Tuesday, July 12, 2016

I am reading: Bound for Canaan, by Fergus M. Bordewich

The subtitle of my copy (borrowed from the library) is "The Underground Railroad and the War for the Soul of America." The image above, with a more forceful text, is from the paperback edition. It feels like a perfect time to be reading this book, under either title, given the events of the past two weeks (and the many past actions and tragedies they evoke). 
     At the start of the twenty-first century, Americans are in the midst of a contentious, often painful, national debate about slavery and its role in American history. At a time when earlier remedies for inequality have been discarded as politically and practically unacceptable, as the historian of American slavery Ira Berlin has put it, "slavery has become a language, a way to talk about race, in a society in which it seems that blacks and whites hardly talk to each other at all." Modern-day racism's roots lie in the slavery era, and any attempt to seriously address race today must also take into account not only the slavery of the past, but also the commitment and sacrifices of other Americans, both black and white, to bring slavery to an end. A better understanding of the Underground Railroad, and of men and women like George DeBaptiste [a black "conductor" in Indiana], deserves to be part of that conversation. . .
    The story of the Underground Railroad is an epic of high drama, moral courage, religious inspiration, and unexpected personal transformations played out by a cast of extraordinary personalities who often seem at the same time both startlingly modern and peculiarly archaic, combining then-radical ideas about race and political action with traditional notions of personal honor and sacred duty. . .
    The Underground Railroad's impact on the antebellum United States was profound. Apart from sporadic slave rebellions, only the Underground Railroad physically resisted the repressive laws that held slaves in bondage. The nation's first great movement of civil disobedience since the American Revolution, it engaged thousands of citizens in the active subversion of federal law and the prevailing mores of their communities, and for the first time asserted the principle of personal, active responsibility for others' human rights. By provoking fear and anger in the South, and prompting the enactment of draconian legislation that eroded the rights of white Americans, the Underground Railroad was a direct contributing cause of the Civil War. It also gave many African Americans their first experience in politics and organizational management. And in an era when proslavery ideologues stridently asserted that blacks were better off in slavery because they lacked the basic intelligence, and even the biological ability, to take care of themselves, the Underground Railroad offered repeated proof of their courage and initiative.

- - -

Continue the blog post on reading Bound for Canaan past its last sentence.

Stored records
- - -

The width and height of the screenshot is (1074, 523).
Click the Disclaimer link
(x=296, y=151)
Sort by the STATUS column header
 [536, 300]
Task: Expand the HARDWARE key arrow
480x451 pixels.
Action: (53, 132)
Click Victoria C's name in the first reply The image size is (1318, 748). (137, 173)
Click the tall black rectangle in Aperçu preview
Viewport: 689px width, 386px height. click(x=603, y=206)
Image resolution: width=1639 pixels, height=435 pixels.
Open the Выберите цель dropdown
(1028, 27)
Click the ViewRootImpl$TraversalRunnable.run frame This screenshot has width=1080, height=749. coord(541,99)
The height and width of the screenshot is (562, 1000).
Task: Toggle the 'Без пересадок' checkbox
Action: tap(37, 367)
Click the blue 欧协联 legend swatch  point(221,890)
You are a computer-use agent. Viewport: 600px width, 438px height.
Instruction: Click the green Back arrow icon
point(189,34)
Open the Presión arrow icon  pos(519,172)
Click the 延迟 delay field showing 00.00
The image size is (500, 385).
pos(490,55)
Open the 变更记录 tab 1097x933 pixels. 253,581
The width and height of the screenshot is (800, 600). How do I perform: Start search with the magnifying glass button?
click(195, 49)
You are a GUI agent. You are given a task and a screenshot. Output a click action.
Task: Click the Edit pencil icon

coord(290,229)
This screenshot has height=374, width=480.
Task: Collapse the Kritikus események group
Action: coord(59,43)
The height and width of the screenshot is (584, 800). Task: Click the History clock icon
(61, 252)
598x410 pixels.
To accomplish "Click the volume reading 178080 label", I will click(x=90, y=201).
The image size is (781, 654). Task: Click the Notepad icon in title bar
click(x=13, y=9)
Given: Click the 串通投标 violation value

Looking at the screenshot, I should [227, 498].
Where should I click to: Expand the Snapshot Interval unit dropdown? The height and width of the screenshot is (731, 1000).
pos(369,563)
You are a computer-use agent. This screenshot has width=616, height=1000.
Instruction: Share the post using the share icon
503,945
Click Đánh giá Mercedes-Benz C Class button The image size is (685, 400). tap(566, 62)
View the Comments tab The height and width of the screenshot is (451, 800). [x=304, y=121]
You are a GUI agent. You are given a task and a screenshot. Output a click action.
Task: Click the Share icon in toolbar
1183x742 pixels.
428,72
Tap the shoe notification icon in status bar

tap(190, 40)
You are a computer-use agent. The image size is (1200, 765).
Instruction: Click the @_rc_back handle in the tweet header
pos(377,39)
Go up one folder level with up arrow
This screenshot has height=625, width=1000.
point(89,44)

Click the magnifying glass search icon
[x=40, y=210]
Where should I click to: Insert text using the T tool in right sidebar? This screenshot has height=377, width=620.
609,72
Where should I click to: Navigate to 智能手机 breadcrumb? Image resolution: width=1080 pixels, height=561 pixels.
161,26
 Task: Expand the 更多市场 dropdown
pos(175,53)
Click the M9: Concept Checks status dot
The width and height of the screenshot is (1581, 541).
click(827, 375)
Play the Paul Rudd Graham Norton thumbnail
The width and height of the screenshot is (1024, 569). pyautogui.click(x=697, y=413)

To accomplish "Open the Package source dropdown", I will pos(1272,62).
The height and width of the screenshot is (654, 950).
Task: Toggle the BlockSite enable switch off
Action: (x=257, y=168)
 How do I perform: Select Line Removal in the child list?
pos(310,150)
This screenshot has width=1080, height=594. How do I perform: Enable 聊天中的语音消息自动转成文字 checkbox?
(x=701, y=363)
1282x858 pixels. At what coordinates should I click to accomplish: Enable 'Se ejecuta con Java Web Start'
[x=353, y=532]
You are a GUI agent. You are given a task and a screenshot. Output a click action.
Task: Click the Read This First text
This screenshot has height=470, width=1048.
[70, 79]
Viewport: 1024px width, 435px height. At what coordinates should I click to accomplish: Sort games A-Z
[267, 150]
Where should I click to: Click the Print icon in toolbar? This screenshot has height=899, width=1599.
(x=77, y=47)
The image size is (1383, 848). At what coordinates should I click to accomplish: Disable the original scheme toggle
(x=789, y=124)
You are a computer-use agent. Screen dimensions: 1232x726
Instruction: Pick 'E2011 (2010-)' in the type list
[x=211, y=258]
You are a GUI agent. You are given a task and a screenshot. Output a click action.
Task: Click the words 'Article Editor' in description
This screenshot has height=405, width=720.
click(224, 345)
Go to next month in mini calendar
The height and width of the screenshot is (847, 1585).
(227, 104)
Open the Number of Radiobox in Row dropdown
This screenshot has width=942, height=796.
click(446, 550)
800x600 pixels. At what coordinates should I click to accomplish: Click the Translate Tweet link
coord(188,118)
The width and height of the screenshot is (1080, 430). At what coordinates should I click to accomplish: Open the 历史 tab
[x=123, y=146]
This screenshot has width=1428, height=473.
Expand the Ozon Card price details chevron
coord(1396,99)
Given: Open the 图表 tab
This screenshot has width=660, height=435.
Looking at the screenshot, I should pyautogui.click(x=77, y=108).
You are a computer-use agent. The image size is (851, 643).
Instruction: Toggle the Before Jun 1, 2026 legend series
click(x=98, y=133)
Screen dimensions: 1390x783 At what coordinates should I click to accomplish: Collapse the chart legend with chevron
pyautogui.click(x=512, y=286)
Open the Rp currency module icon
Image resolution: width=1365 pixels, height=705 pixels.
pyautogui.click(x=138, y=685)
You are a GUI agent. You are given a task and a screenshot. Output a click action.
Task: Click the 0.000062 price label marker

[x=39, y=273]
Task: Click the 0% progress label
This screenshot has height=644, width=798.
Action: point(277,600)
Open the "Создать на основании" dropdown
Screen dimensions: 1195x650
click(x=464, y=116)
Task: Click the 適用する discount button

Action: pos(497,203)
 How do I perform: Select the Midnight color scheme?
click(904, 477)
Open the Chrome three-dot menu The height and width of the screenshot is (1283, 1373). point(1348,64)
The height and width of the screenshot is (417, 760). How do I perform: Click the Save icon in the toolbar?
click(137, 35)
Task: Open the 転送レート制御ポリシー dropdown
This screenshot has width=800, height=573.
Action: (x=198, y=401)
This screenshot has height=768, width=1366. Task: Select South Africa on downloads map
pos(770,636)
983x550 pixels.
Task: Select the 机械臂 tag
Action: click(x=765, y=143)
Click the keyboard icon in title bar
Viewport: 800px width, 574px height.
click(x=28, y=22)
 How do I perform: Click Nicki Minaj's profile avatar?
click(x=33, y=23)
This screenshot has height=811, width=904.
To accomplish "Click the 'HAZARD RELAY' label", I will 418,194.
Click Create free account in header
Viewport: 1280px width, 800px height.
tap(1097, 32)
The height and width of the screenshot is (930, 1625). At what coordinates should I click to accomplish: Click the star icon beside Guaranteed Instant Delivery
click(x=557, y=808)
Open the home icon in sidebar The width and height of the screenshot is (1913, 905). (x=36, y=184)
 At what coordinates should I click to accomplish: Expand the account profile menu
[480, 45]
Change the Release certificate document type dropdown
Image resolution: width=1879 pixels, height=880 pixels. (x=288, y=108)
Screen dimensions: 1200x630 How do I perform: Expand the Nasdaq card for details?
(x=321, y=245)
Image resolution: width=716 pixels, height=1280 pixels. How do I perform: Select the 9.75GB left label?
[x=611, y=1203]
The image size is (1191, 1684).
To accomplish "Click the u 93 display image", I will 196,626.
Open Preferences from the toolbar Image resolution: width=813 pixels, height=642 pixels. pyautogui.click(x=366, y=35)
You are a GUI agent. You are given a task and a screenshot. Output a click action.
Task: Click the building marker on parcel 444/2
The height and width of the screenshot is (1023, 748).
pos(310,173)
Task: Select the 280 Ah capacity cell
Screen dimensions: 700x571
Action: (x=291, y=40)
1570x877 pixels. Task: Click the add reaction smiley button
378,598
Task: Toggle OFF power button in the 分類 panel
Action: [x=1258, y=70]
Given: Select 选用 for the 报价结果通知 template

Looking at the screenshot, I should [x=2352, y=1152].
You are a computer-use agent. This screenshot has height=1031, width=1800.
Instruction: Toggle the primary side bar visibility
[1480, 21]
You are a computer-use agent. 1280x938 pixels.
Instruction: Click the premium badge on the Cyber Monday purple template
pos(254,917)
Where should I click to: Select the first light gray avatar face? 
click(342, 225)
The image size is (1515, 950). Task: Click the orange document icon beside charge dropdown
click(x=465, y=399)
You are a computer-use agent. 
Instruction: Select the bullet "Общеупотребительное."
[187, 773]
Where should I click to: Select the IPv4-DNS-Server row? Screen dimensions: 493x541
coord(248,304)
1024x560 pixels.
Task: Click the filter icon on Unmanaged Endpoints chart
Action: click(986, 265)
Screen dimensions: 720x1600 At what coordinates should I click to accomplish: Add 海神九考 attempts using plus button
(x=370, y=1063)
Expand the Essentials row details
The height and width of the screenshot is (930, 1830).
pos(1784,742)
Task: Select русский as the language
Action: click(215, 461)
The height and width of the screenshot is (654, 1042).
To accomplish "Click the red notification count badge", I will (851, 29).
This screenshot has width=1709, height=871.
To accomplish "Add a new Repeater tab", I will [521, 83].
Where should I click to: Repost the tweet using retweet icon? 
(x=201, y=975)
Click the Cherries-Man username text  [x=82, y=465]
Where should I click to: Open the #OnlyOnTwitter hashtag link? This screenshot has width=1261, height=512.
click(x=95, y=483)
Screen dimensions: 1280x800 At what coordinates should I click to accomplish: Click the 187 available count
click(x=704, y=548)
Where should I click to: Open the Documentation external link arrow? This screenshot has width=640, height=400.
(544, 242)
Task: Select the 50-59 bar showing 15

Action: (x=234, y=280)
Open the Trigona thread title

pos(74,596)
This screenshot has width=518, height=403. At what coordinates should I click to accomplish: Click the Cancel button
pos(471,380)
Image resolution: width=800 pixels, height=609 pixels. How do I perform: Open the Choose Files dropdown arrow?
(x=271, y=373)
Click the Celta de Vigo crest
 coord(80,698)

- - -

_TASK RESPONSE_
     The Underground Railroad, and the broader abolition movement of which it was a part, were also a seedbed of American feminism. . . In the underground, women were for the first time participants in a political movement on an equal plane with men, sheltering and clothing fugitive slaves, serving as guides, risking reprisals against their families, and publicly insisting that their voices be heard. ("Introduction") 
The cover of this book immediately caught my attention when I came across it in the library, with its pictures of Frederick Douglass, Harriet Tubman, and Elizabeth Cady Stanton. I didn't recognize all the people shown, and now I've met some of them, extraordinary characters - heroes - like Rev. Josiah Henson, a runaway slave who made it safely to Canada, where he established a colony in Ontario for his fellow fugitives. And Isaac Hopper, who began a long and distinguished career as an abolitionist and central figure on the railroad at age 16, when he helped a fugitive slave in Philadelphia find a safe home and work.

I've already ordered a copy for my shelves, since the library will want theirs back on Saturday.


  1. Adding to my list for later! Even if it is mostly about heroic people doing the right thing, I'm realizing that I don't actually have infinite energy for reading about the evils people do to each other. But it sounds really really interesting, and I'll definitely want to read it when I'm feeling a trifle more chipper.

    1. I totally get that. Reading the accounts of what the fugitives were escaping from hits really hard - as does the hard reality of the racism they faced in the northern states.

  2. I'm in a light and fluffy fiction phase right now, but I'll have to write this one down for when I get back into a non-fiction book phase. :)

    1. I took a break myself this weekend, to read something completely different (a Barbara Michaels mystery that scares me enough that I don't read it after dark :) But now I'm back on the railroad!


Thank you for taking the time to read, and to comment. I always enjoy hearing different points of view about the books I am reading, even if we disagree!